Me bajaron a los calabozos que la DGS de Bilbao tenía en los sótanos, ratoneras más bien. Con los brazos en cruz tocaba las paredes a lo ancho y de largo tendrían algo más de dos metros. El alma se fue cayendo a los pies. Estaba agotado. Empecé a notar un agujero en el estómago. Serían más de las cuatro y no me habían dado ni un vaso de agua. Me fue invadiendo, sumado al cansancio, una terrible sensación como si me hubiese tomado un cóctel de indefensión, de impotencia, de abandono y de rabia aderezado todo ello con un toque amargo de desconcierto total. Caí sentado en el banco que había como asiento y cama. Cuando levanté la vista me hundí aún más: “resiste compañero”, “me han tenido…”, “aquí estuvo…”. “no pasarán…” Todo un mural de recordatorios de los detenidos que habían estado allí. ¿Qué habrían hecho con ellos? Suponía que a su lado yo había tenido mucha suerte. Habría pasado media hora cuando el guardia abrió el ventanuco y me pasó un paquete. Era un bocadillo enorme. No recuerdo de qué era, pero fue lo mejor del día: alguien estaba ahí fuera pendiente de mí. Además había acertado de lleno, era lo que más falta me hacía.

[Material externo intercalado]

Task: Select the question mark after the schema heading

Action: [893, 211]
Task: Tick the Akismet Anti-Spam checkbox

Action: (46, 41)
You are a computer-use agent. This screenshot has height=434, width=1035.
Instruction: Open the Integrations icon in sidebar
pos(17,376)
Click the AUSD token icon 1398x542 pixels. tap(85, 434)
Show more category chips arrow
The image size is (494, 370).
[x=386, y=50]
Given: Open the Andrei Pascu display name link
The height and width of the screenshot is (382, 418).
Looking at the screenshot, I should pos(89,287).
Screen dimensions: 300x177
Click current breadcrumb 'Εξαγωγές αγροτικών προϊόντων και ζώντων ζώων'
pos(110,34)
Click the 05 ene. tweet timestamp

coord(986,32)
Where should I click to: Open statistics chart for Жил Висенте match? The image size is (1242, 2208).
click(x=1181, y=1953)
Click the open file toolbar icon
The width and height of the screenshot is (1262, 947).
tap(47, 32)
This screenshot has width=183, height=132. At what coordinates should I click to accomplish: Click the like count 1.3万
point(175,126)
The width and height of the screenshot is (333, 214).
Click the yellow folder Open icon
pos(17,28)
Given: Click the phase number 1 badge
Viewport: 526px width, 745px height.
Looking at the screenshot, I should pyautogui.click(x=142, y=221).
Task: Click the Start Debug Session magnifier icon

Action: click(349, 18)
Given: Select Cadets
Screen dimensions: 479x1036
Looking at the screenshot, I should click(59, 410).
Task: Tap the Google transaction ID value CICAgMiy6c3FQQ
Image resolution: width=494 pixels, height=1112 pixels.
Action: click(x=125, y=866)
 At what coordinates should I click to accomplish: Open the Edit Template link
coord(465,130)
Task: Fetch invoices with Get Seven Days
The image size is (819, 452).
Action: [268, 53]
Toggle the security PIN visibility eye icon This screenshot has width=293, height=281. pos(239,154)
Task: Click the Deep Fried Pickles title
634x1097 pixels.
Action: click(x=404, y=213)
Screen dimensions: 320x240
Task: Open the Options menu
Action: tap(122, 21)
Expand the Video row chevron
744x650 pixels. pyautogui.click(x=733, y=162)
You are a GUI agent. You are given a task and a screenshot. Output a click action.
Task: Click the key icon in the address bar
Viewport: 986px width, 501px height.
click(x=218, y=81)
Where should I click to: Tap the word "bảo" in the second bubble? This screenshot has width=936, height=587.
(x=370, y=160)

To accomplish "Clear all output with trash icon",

A media tarde, me sacaron de la celda. Me juntaron con otra gente detenida de diversa catadura: unos que habían montado bronca en S. Mamés, dos chorizos profesionales, algún sin techo. Solamente identifiqué al compañero delegado. Al final solo quedábamos detenidos dos de la redada: Iñaki –que luego fue el responsable del sindicato de construcción de CCOO de Bizkaia- y yo. A los demás les habían dado un susto y a casa. Nos metieron en los consabidos furgones. Un carrilano, que debía ser veterano en esas lides, nos adelantó que nos llevaban al juzgado, nos iban a hacer firmar unos papeles y de la misma al trullo. En efecto, todo se fue cumpliendo tal como nos lo había descrito. Resulta que el tipo, cuando comenzaba el mal tiempo montaba algún lío gordo o daba un palo considerable para que le metieran en chirona hasta que llegara el buen tiempo. Empezaba a anochecer cuando entrábamos en la prisión provincial de Basauri.